» **YOUR INSTRUCTIONS**
An exact transcription of the lines from the one holding "Follow the account with +关注 button" to the end of the entries below, and nothing more, is the required answer. Please omit the pictures.

DATA TO PROCESS: Begin

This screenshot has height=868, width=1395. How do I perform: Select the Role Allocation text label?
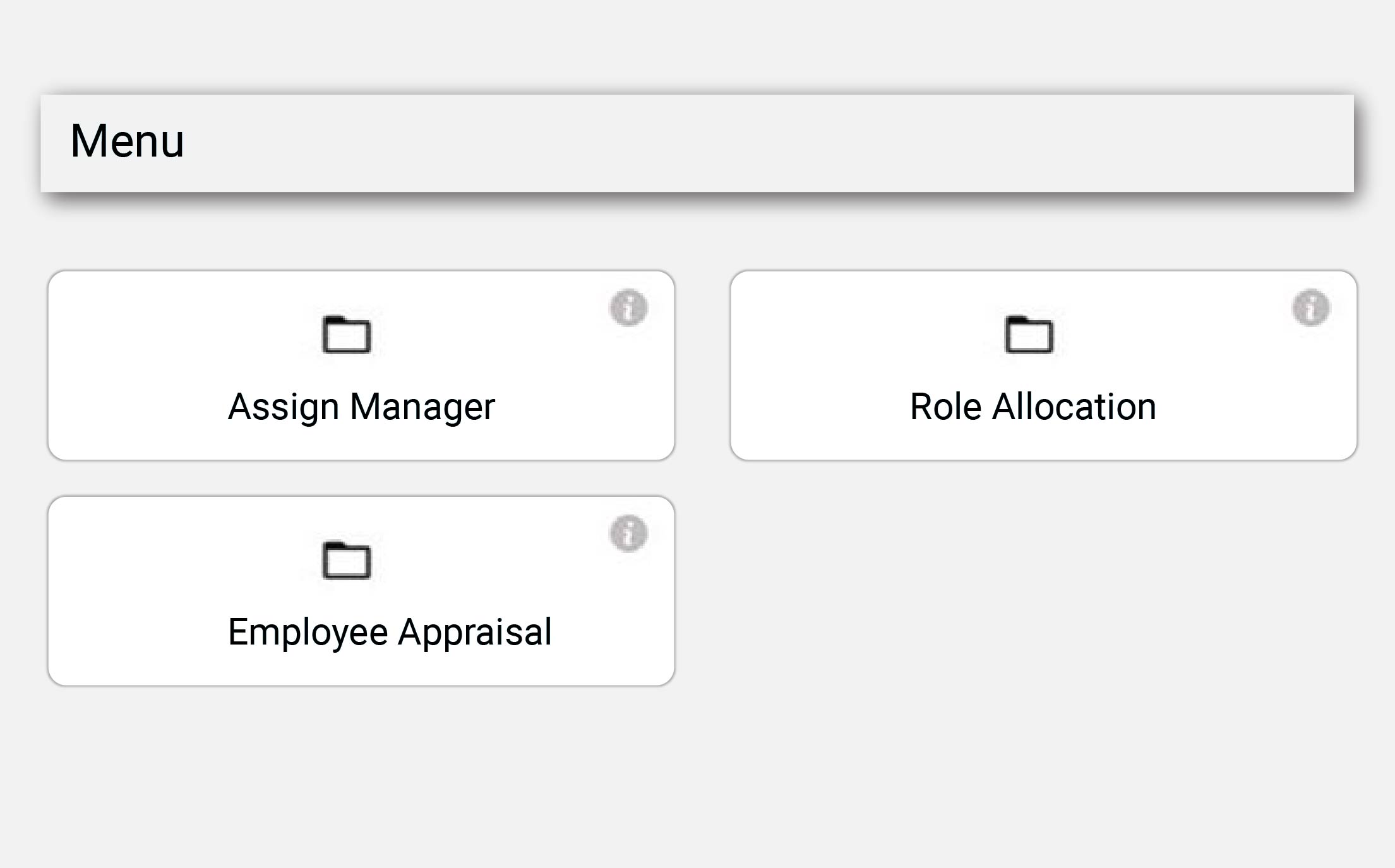(1032, 406)
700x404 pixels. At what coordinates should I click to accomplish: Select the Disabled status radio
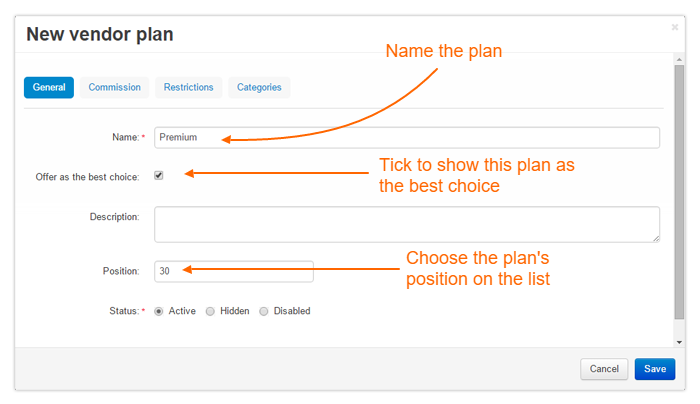[264, 311]
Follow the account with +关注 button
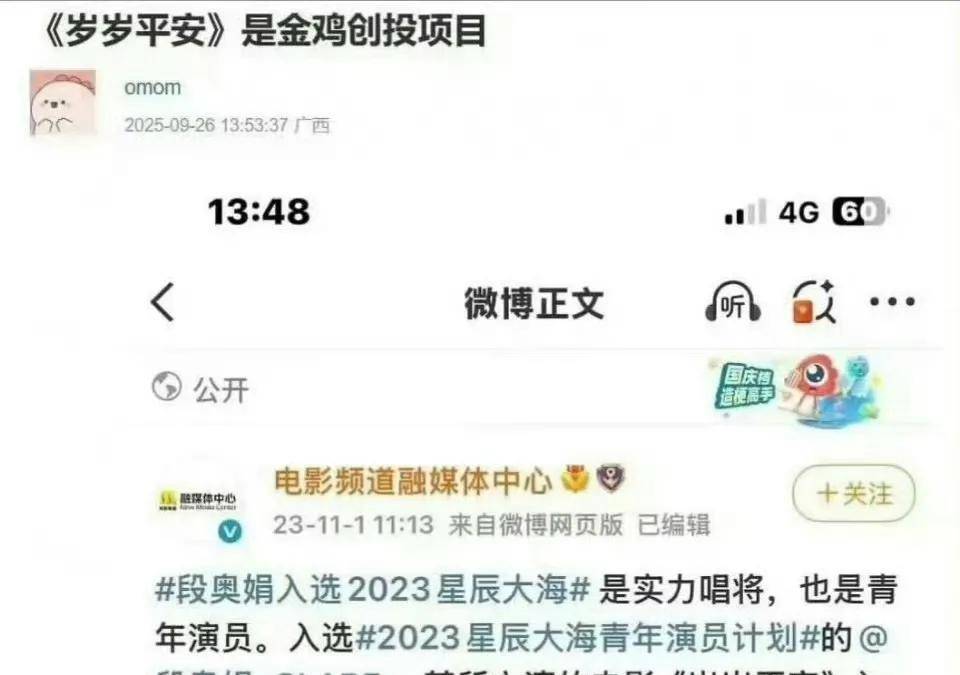Viewport: 960px width, 675px height. coord(854,493)
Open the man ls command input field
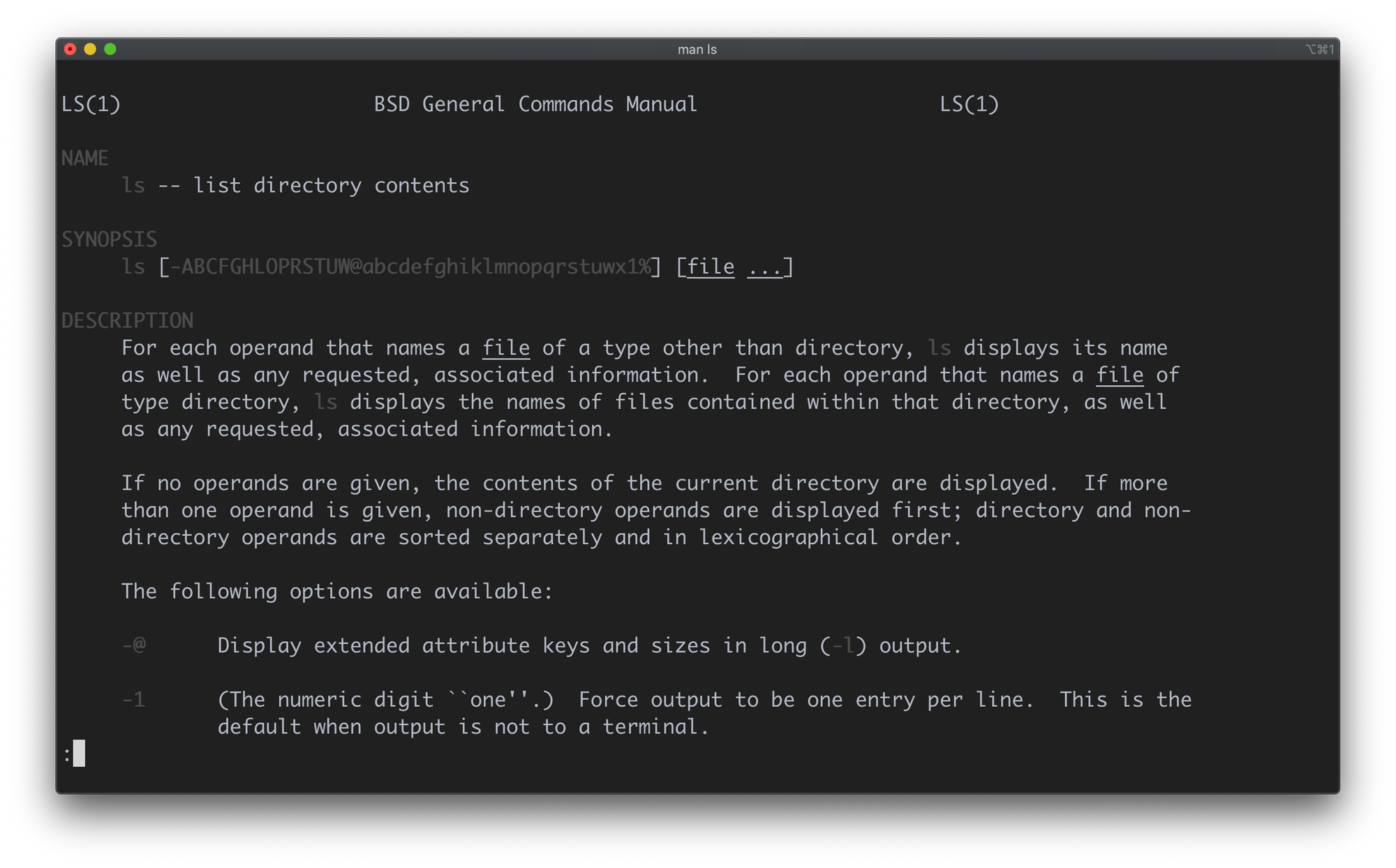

DATA TO PROCESS: End

» **REPLY TO THE TASK**
Follow the account with +关注 button
Viewport: 960px width, 675px height. coord(854,493)
Open the man ls command input field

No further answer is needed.